*** Records Section Begins ***
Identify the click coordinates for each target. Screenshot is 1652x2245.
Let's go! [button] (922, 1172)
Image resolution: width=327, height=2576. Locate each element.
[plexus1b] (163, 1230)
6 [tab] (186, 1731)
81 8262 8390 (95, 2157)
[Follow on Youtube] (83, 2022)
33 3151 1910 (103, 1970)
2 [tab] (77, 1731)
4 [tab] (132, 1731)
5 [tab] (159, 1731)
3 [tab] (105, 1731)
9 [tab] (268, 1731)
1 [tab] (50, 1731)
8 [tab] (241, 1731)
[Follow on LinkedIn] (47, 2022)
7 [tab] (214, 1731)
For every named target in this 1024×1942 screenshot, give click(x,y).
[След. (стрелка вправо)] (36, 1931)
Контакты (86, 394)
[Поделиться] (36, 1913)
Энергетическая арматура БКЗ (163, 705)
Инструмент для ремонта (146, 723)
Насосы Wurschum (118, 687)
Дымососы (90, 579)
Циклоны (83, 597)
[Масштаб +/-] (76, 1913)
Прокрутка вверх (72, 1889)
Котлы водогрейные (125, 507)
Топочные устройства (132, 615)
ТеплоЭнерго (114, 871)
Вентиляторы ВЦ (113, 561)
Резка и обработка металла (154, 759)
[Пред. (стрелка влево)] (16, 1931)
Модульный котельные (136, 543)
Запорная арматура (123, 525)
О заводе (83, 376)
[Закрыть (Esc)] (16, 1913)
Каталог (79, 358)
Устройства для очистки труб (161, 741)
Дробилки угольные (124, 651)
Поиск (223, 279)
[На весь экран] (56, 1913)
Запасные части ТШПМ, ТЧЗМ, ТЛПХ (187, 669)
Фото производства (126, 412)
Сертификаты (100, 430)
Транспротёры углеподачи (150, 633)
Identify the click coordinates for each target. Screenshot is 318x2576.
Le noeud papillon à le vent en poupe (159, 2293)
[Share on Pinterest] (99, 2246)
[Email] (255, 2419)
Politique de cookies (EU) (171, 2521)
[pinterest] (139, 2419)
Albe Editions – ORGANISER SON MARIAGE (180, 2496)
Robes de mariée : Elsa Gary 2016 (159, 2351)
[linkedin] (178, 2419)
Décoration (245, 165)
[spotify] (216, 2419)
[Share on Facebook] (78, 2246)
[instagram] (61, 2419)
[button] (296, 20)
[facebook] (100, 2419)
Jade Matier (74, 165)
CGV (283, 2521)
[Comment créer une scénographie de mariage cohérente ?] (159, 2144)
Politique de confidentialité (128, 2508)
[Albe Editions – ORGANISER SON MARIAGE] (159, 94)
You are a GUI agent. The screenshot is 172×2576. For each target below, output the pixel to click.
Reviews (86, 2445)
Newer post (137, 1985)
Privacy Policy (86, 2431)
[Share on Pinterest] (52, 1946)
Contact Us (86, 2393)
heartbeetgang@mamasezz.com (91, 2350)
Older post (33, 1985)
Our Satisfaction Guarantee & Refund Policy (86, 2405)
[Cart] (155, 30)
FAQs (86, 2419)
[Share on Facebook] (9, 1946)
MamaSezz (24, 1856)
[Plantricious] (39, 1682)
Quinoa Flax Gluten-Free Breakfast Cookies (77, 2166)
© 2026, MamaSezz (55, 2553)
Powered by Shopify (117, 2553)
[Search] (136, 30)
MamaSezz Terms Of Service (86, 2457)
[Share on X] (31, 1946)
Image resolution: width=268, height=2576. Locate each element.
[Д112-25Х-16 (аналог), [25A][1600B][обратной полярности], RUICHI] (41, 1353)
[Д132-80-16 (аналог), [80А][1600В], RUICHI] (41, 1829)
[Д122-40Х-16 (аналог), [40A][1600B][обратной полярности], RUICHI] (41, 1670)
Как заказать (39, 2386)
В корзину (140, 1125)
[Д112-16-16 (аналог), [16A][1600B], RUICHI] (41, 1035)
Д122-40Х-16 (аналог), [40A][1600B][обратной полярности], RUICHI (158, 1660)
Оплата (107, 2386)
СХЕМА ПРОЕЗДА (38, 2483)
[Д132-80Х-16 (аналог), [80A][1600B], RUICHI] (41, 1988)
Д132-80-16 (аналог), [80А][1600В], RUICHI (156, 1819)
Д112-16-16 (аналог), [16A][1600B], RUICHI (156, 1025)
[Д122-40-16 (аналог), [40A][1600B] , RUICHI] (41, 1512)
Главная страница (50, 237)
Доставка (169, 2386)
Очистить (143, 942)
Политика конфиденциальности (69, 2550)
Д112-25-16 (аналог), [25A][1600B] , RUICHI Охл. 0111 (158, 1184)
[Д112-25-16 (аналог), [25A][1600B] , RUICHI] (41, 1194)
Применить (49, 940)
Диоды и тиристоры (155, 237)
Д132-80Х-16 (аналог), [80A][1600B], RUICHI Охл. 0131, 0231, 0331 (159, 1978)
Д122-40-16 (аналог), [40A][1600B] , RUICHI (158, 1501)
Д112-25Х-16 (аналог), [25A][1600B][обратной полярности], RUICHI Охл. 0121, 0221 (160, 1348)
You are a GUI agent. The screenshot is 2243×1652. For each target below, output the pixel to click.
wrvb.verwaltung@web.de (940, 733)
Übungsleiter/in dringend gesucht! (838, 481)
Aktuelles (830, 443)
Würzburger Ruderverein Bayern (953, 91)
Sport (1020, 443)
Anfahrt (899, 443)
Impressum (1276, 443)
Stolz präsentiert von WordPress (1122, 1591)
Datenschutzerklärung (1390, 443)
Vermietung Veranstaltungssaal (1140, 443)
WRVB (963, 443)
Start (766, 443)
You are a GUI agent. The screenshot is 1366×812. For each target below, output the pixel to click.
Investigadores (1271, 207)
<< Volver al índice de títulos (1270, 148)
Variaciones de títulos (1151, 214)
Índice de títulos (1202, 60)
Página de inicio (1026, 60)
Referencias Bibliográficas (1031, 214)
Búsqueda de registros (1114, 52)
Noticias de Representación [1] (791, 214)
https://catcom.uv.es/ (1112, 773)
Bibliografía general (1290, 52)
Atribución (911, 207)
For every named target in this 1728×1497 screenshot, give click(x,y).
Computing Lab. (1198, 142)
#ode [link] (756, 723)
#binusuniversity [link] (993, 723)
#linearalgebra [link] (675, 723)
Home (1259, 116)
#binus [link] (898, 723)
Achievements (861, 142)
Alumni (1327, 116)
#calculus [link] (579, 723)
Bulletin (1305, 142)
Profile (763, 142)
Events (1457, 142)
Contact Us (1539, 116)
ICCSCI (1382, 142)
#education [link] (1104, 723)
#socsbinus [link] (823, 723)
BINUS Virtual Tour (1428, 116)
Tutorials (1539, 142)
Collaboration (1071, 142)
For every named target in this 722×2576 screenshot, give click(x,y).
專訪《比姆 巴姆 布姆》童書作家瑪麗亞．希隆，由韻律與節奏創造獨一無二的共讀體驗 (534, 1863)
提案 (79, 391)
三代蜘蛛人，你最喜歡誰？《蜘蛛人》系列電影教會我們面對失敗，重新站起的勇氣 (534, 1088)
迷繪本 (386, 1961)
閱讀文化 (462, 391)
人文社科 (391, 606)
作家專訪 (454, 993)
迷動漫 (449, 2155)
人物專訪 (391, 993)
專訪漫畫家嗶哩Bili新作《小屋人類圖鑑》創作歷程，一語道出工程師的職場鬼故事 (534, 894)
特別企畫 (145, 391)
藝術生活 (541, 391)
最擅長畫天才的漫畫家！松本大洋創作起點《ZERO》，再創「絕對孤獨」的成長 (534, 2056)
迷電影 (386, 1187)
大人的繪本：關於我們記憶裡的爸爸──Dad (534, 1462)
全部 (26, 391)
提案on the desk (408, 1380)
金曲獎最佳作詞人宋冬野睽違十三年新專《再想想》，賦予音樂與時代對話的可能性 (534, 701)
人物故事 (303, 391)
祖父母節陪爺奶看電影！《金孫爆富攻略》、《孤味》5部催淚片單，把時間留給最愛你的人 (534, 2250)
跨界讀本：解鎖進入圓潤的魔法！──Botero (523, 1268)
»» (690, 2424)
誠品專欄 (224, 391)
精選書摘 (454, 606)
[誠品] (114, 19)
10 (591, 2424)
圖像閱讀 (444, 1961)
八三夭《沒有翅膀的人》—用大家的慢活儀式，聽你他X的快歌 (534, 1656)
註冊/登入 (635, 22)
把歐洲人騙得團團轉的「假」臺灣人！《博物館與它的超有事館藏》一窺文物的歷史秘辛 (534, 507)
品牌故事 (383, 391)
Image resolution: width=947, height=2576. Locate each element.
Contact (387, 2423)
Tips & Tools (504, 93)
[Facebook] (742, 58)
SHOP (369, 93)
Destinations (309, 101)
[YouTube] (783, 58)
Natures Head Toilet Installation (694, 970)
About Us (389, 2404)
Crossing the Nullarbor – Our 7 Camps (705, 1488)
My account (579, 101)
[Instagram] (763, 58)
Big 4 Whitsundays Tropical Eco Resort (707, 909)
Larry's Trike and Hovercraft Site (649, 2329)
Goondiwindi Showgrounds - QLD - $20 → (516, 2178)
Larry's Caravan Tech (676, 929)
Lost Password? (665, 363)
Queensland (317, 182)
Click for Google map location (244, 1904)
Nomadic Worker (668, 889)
*** Records Section Ends ***
- About this task:
Once the line with "For every named target in this 1024×1942" is found in the records above, print exactly that line and every line after it through the line with "Image resolution: width=268, height=2576.".

- Response to the task:
For every named target in this 1024×1942 screenshot, give click(x,y).
[След. (стрелка вправо)] (36, 1931)
Контакты (86, 394)
[Поделиться] (36, 1913)
Энергетическая арматура БКЗ (163, 705)
Инструмент для ремонта (146, 723)
Насосы Wurschum (118, 687)
Дымососы (90, 579)
Циклоны (83, 597)
[Масштаб +/-] (76, 1913)
Прокрутка вверх (72, 1889)
Котлы водогрейные (125, 507)
Топочные устройства (132, 615)
ТеплоЭнерго (114, 871)
Вентиляторы ВЦ (113, 561)
Резка и обработка металла (154, 759)
[Пред. (стрелка влево)] (16, 1931)
Модульный котельные (136, 543)
Запорная арматура (123, 525)
О заводе (83, 376)
[Закрыть (Esc)] (16, 1913)
Каталог (79, 358)
Устройства для очистки труб (161, 741)
Дробилки угольные (124, 651)
Поиск (223, 279)
[На весь экран] (56, 1913)
Запасные части ТШПМ, ТЧЗМ, ТЛПХ (187, 669)
Фото производства (126, 412)
Сертификаты (100, 430)
Транспротёры углеподачи (150, 633)
Identify the click coordinates for each target. Screenshot is 318x2576.
Le noeud papillon à le vent en poupe (159, 2293)
[Share on Pinterest] (99, 2246)
[Email] (255, 2419)
Politique de cookies (EU) (171, 2521)
[pinterest] (139, 2419)
Albe Editions – ORGANISER SON MARIAGE (180, 2496)
Robes de mariée : Elsa Gary 2016 (159, 2351)
[linkedin] (178, 2419)
Décoration (245, 165)
[spotify] (216, 2419)
[Share on Facebook] (78, 2246)
[instagram] (61, 2419)
[button] (296, 20)
[facebook] (100, 2419)
Jade Matier (74, 165)
CGV (283, 2521)
[Comment créer une scénographie de mariage cohérente ?] (159, 2144)
Politique de confidentialité (128, 2508)
[Albe Editions – ORGANISER SON MARIAGE] (159, 94)
You are a GUI agent. The screenshot is 172×2576. For each target below, output the pixel to click.
Reviews (86, 2445)
Newer post (137, 1985)
Privacy Policy (86, 2431)
[Share on Pinterest] (52, 1946)
Contact Us (86, 2393)
heartbeetgang@mamasezz.com (91, 2350)
Older post (33, 1985)
Our Satisfaction Guarantee & Refund Policy (86, 2405)
[Cart] (155, 30)
FAQs (86, 2419)
[Share on Facebook] (9, 1946)
MamaSezz (24, 1856)
[Plantricious] (39, 1682)
Quinoa Flax Gluten-Free Breakfast Cookies (77, 2166)
© 2026, MamaSezz (55, 2553)
Powered by Shopify (117, 2553)
[Search] (136, 30)
MamaSezz Terms Of Service (86, 2457)
[Share on X] (31, 1946)
Image resolution: width=268, height=2576. Locate each element.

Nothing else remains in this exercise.